# WORK REQUIRED
Please resume the pandas notebook on 1990 flight data, continuing after its final comment about flight numbers.

═══ READING TEXT

In [4]:
import pandas as pd
import seaborn as sns
import matplotlib.pyplot as plt
import numpy as np
%matplotlib inline

## Load the data and sample a part to have as 'train' data

In [6]:
airports_full = pd.read_csv("../../1990.csv")
airports_full = airports_full.drop(["ArrTime", "ActualElapsedTime", "AirTime", "TaxiIn", "Diverted", "CarrierDelay",
                         "WeatherDelay", "NASDelay", "SecurityDelay", "LateAircraftDelay"], axis=1)
airports = airports_full.sample(frac=0.9, replace=False, random_state=42)

In [None]:
airports.count()

In [None]:
for col in airports.columns:
    print(col, len(airports[col].unique())) 

In [None]:
airports[airports['Cancelled'] == 1]

In [None]:
print((airports[airports['Cancelled'] == 1].count()/airports['ArrDelay'].isnull().sum())['Year'], """% of nulls in 
      arrdelay is because of cancellation.""")


In [None]:
# What to do with next instances?
airports[(airports['Cancelled'] == 0) & (airports['ArrDelay'].isnull())]

In [None]:
# Flightnums are used by different carriers to identify their trips.

══════
═══ EXCERPTED RECORDS

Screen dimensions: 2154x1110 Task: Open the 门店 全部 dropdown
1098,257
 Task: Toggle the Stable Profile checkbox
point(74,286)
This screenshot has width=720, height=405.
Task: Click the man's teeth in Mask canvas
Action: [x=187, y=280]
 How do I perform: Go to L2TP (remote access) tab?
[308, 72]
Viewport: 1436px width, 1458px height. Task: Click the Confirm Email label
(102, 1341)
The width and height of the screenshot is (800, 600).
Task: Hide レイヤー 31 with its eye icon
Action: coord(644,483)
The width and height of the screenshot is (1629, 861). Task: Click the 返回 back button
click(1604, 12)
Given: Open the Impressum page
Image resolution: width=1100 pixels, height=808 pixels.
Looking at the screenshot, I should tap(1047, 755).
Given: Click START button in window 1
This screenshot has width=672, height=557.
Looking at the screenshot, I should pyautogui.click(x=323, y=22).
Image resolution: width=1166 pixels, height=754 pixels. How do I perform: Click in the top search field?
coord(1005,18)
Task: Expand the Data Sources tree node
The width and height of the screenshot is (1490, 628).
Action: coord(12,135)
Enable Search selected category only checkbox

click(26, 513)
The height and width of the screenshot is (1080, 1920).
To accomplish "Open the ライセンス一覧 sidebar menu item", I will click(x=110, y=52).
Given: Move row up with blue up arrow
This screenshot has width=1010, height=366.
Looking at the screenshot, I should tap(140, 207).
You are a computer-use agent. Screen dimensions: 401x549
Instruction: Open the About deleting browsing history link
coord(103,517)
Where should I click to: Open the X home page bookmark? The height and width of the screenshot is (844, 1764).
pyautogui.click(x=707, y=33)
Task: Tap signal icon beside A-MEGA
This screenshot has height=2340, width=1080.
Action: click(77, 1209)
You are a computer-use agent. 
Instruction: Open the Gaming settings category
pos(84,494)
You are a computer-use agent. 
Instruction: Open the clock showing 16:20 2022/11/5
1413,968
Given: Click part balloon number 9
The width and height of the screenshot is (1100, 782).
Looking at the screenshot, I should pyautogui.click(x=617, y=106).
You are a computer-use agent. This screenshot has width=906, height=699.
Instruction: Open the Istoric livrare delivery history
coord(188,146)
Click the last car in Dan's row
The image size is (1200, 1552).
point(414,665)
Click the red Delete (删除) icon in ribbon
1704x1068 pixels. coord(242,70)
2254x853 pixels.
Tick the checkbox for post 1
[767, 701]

══════

# EXPECTED ANSWER
airports_full[airports_full['FlightNum'] == 1423].sort_values(by='Month', inplace=False)

## Select factors based on correlations

In [None]:
corr_matrix = airports.corr()

In [None]:
corr_matrix['ArrDelay'].sort_values()

In [None]:
# Check the scatterplot
sns.scatterplot(data=airports, x= 'DepDelay', y = 'ArrDelay')
plt.show()

In [None]:
sns.scatterplot(data=airports, x= 'Distance', y = 'ArrDelay')
plt.show()

In [None]:
airports['ResDelay'] = airports['ArrDelay'] - airports['DepDelay']
sns.scatterplot(data=airports, x= 'Distance', y = 'ResDelay')
plt.show()

## Variables based on categories
For example day of week can be seen as category. Weekends can be more busy. As is shown in data as well by second plot with mean of delay per day.
The errors in the plots are the standard error of the mean, defined as:
$$ \sigma_{\bar{x}} = \frac{\sigma}{\sqrt{n}}$$
In each of the categories there seems to be a difference. 
I have created a new variable called "ResDelay", this is a residual delay after subtracting the departure delay from the arrival delay. It could for example be that one company always departs before planned time and therefore has low arrival delays. Plots are made for different variables.

In [None]:
def plot_with_error_bars(x, y, data=airports):
    """Function that plots data with the mean of y grouped by the values of x"""
    
    grouped_month = data.groupby(x).agg([np.mean, np.std, 'count'])[y]
    # Standard error of mean is defined as std / sqrt(n) 
    grouped_month['error'] = grouped_month['std'] / np.sqrt(grouped_month['count'])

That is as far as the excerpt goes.